Our IoT asset tracking system uses an event rule to write device location updates to DynamoDB, but updates are failing intermittently during large fleet movements (100+ vehicles updating simultaneously). The rule SQL is SELECT deviceId, latitude, longitude, timestamp FROM 'fleet/+/location' with a DynamoDB action.
CloudWatch metrics show about 60% of location events successfully trigger the rule (TopicMatch incrementing), but only 30% result in DynamoDB writes. The DynamoDB table has sufficient write capacity (1000 WCU provisioned) and isn’t being throttled according to CloudWatch metrics.
IoT Core logs show DynamoDB write failed errors but don’t provide specific details. The IAM role attached to the rule has dynamodb:PutItem permission for the table ARN. DynamoDB schema uses deviceId as partition key with String type. Why would DynamoDB writes fail when capacity is available and permissions are configured?

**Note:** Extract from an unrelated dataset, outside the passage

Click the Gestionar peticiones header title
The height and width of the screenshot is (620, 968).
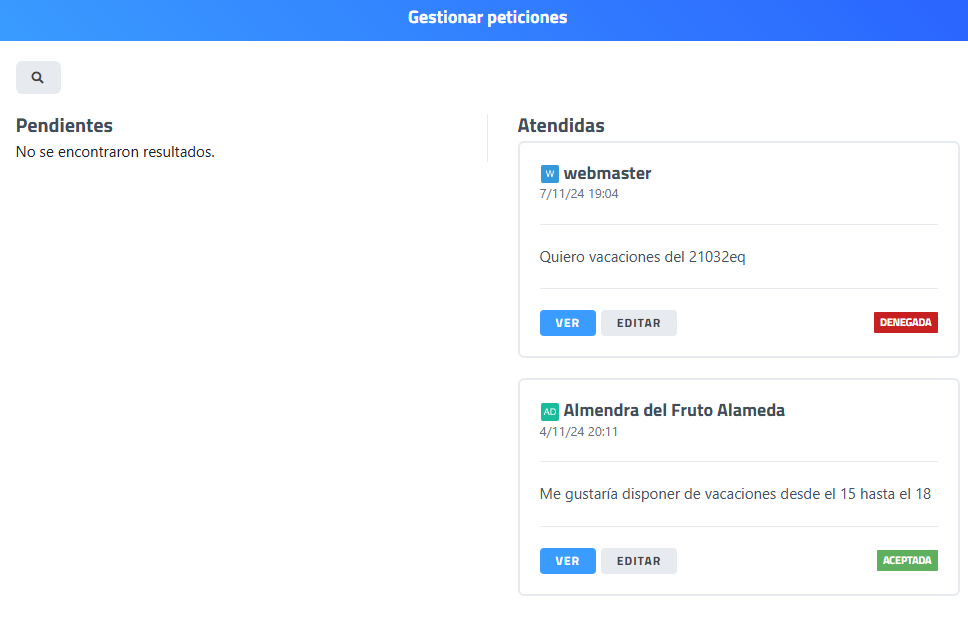pos(487,18)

The rule action configuration looks correct - it maps deviceId to the partition key, and latitude/longitude/timestamp to regular attributes. All are defined as String type in the mapping. Could there be an issue with the actual data format coming from devices? Like if latitude is sent as a number instead of string?
Data type mismatches are a common cause of DynamoDB write failures from IoT rules. If your table schema expects String but the rule is sending Number, the write fails. Check your device payload - IoT Core might be parsing latitude/longitude as numbers from JSON.
Also, verify the timestamp format. DynamoDB expects specific formats for timestamp attributes. If your device is sending Unix epoch as a number but your attribute mapping expects ISO 8601 string, that would cause failures.
Use the IoT Core test client to inspect the actual message payload and data types being sent.
Converting in the rule SQL is cleaner than changing your table schema (which would require data migration). You can use the cast() function in IoT SQL to convert types. However, for coordinates, storing as Number in DynamoDB is actually better for range queries and precision. I’d recommend updating the table schema and rule action to use Number type for latitude/longitude.
Check if your rule action is using the correct attribute mapping for DynamoDB. The action configuration needs to map IoT message fields to DynamoDB attribute names and types. If the mapping is wrong or the data types don’t match the table schema, writes will fail silently.
Makes sense to use Number type for coordinates. I’ll need to update the table schema and the rule action configuration. For the IAM permissions, do I need anything beyond dynamodb:PutItem for the rule to write successfully? Want to make sure I’m not missing any other permission requirements.